EXCHANGING LESSONS BETWEEN ALGORITHMIC FAIRNESS AND DOMAIN GENERALIZATION Anonymous

Abstract

Standard learning approaches are designed to perform well on average for the data distribution available at training time. Developing learning approaches that are not overly sensitive to the training distribution is central to research on domainor out-of-distribution generalization, robust optimization and fairness. In this work we focus on links between research on domain generalization and algorithmic fairness-where performance under a distinct but related test distributions is studied-and show how the two fields can be mutually beneficial. While domain generalization methods typically rely on knowledge of disjoint "domains" or "environments", "sensitive" label information indicating which demographic groups are at risk of discrimination is often used in the fairness literature. Drawing inspiration from recent fairness approaches that improve worst-case performance without knowledge of sensitive groups, we propose a novel domain generalization method that handles the more realistic scenario where environment partitions are not provided. We then show theoretically and empirically how different partitioning schemes can lead to increased or decreased generalization performance, enabling us to outperform Invariant Risk Minimization with handcrafted environments in multiple cases. We also show how a re-interpretation of IRMv1 allows us for the first time to directly optimize a common fairness criterion, groupsufficiency, and thereby improve performance on a fair prediction task.

1. INTRODUCTION

Machine learning achieves super-human performance on many tasks when the test data is drawn from the same distribution as the training data. However, when the two distributions differ, model performance can severely degrade to even below chance predictions (Geirhos et al., 2020) . Tiny perturbations can derail classifiers, as shown by adversarial examples (Szegedy et al., 2014) and common-corruptions in image classification (Hendrycks & Dietterich, 2019) . Even new test sets collected from the same data acquisition pipeline induce distribution shifts that significantly harm performance (Recht et al., 2019; Engstrom et al., 2020) . Many approaches have been proposed to overcome model brittleness in the face of input distribution changes. Robust optimization aims to achieve good performance on any distribution close to the training distribution (Goodfellow et al., 2015; Duchi et al., 2016; Madry et al., 2018) . Domain generalization on the other hand tries to go one step further, to generalize to distributions potentially far away from the training distribution. The field of algorithmic fairness meanwhile primarily focuses on developing metrics to track and mitigate performance differences between different sub-populations or across similar individuals (Dwork et al., 2012; Corbett-Davies & Goel, 2018; Chouldechova & Roth, 2018) . Like domain generalization, evaluation using data related to but distinct from the training set is needed to characterize model failure.
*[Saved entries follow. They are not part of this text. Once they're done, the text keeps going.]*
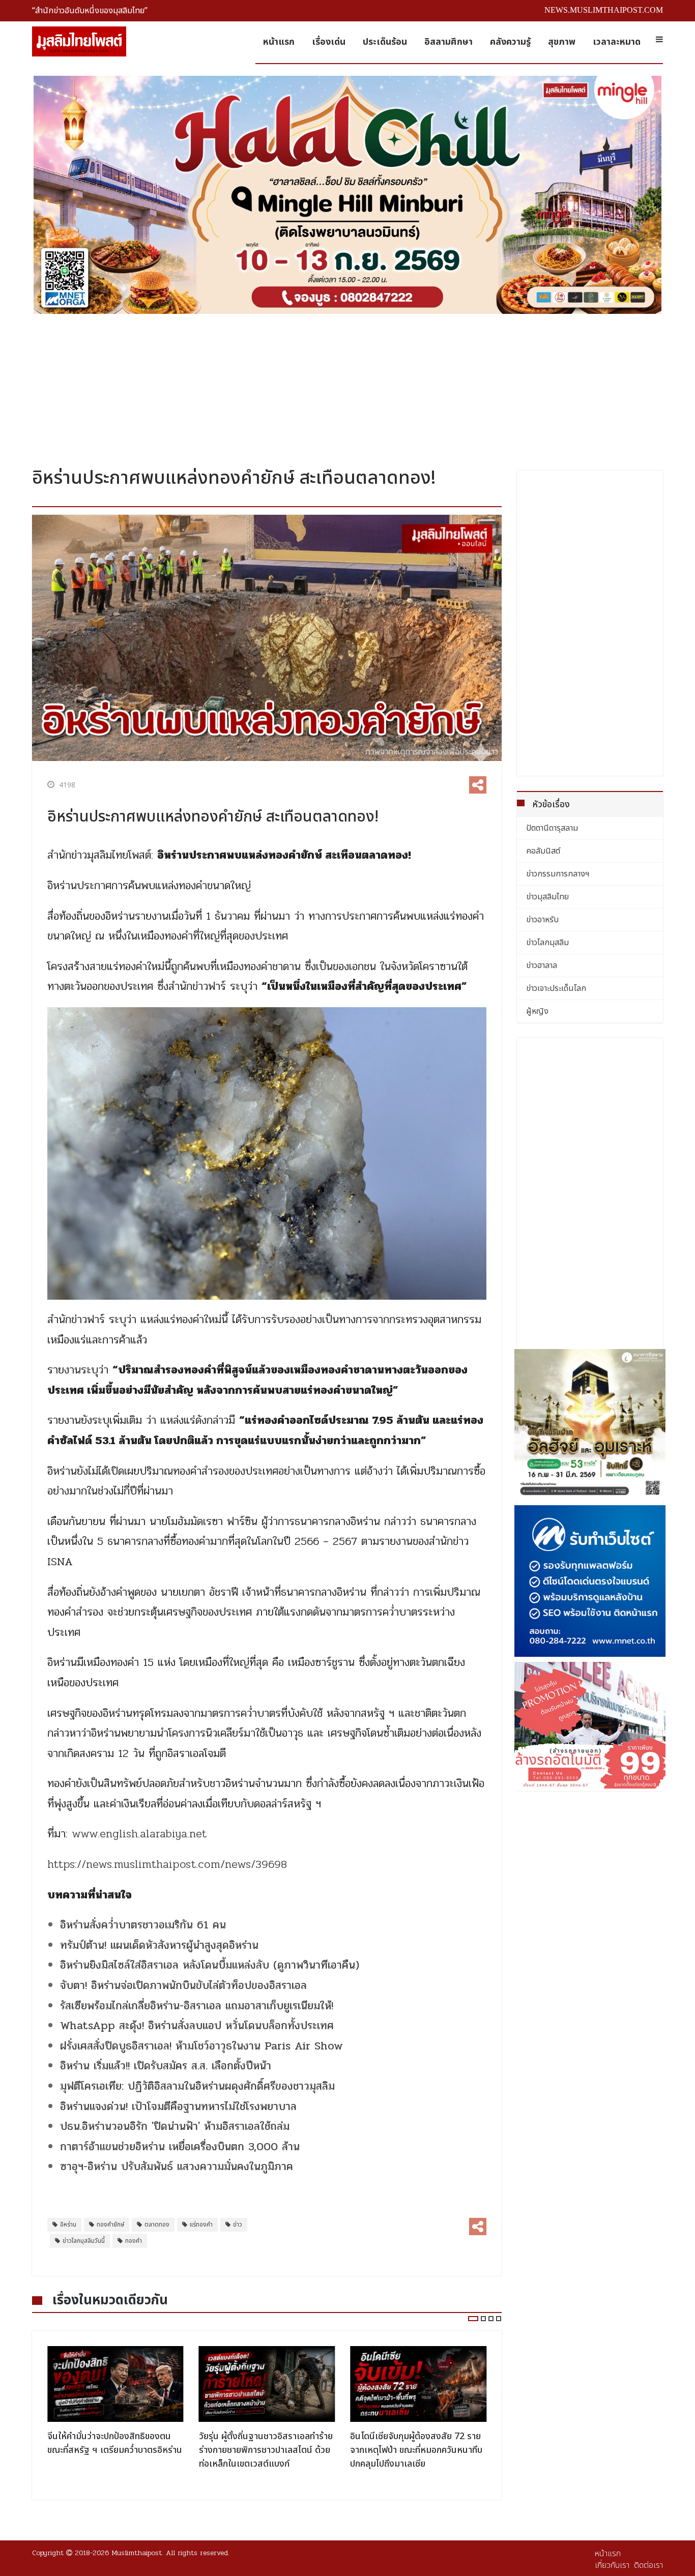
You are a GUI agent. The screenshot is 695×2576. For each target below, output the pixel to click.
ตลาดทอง (156, 2224)
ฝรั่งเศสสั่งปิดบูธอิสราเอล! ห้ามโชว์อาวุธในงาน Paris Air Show (201, 2046)
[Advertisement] (347, 386)
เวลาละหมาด (617, 42)
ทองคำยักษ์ (110, 2224)
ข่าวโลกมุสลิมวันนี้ (84, 2240)
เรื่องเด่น (328, 42)
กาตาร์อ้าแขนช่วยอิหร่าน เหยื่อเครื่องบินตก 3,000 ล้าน (180, 2146)
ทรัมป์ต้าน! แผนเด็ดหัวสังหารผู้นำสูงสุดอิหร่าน (159, 1945)
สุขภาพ (561, 42)
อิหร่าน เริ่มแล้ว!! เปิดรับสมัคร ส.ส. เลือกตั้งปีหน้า (165, 2065)
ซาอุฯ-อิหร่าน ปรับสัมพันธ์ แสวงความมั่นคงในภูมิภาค (176, 2166)
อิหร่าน (68, 2224)
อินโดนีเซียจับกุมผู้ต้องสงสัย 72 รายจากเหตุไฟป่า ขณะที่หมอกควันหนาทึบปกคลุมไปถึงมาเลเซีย (265, 2450)
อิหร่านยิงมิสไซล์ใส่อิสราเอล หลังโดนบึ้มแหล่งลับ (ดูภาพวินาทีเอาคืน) (209, 1965)
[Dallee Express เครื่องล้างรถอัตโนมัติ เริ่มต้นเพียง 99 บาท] (590, 1725)
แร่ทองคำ (201, 2224)
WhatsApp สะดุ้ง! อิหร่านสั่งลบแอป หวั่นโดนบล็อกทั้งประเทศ (197, 2025)
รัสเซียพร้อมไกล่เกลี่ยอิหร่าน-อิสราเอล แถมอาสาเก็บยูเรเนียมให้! (196, 2005)
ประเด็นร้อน (385, 42)
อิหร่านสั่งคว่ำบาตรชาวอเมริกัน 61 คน (143, 1925)
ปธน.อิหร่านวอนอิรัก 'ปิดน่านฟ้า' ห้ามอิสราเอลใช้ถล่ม (177, 2126)
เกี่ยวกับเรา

These evaluations are curated through the design of audits, which play a central role in revealing unfair algorithmic decision making (Buolamwini & Gebru, 2018; Obermeyer et al., 2019) . While the ultimate goals of domain generalization and algorithmic fairness are closely aligned, little research has focused on their similarities and how they can inform each other constructively. One of their main common goals can be characterized as: Learning algorithms robust to changes across domains or population groups.